Entre octobre 2023 et mars 2026, plus de 525 cargaisons d’équipements français à usage militaire ont été envoyées vers Israël, selon un rapport publié par les collectifs Urgence Palestine et Palestinian Youth Movement, repris par Le Monde.
Le document précise que ces livraisons concernent surtout des composants techniques intégrés dans des systèmes militaires, principalement pour les secteurs aéronautique et défense. L’entreprise israélienne Elbit Systems est citée comme principal bénéficiaire.
Parmi les sociétés françaises impliquées figurent Safran, Thales, Eurolinks ou Aubert & Duval. Certaines assurent respecter les règles françaises et internationales encadrant les exportations militaires.
Plus de 90 % des cargaisons auraient transité par la compagnie El Al, principalement depuis l’aéroport de Paris-Charles-de-Gaulle, et certaines provenances incluent du matériel américain via la France.
Selon les chiffres officiels, les exportations d’armement vers Israël ont représenté 16,1 millions d’euros en 2024, soit environ 0,2 % du total français, tandis que les commandes ont progressé à 27,1 millions d’euros.
Le gouvernement insiste sur le fait que la majorité de ces flux concerne des équipements défensifs ou destinés à être réexportés vers d’autres pays, et qu’ils respectent les lois nationales et internationales. Certaines exportations ont toutefois été suspendues, comme celles de la société Sermat en 2025 pour non-conformité.
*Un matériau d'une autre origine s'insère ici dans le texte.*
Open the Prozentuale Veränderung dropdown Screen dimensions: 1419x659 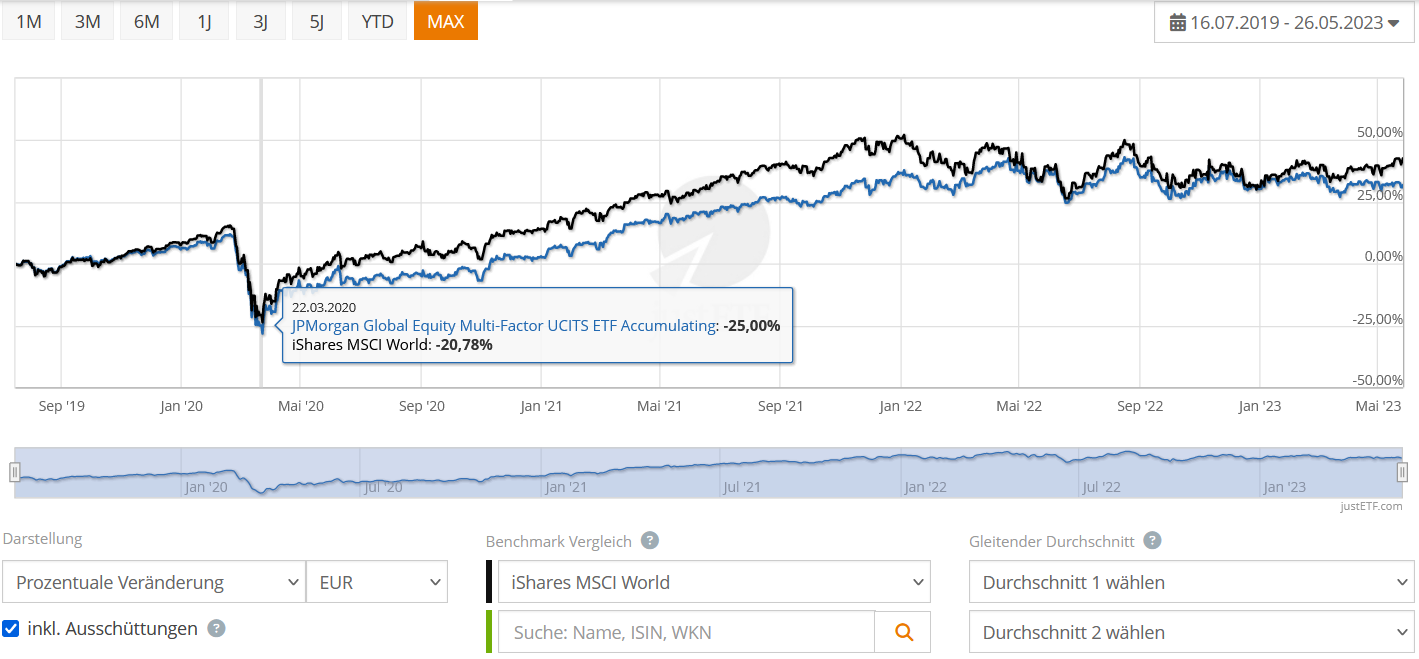(x=153, y=582)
Les ONG réclament un embargo complet sur les exportations vers Israël, incluant les biens à double usage, et interrogent l’application du Traité sur le commerce des armes.
Ces révélations interviennent alors que Tel-Aviv prévoit de réduire ses achats d’équipements militaires français, ce qui pourrait modifier les échanges futurs entre les deux pays.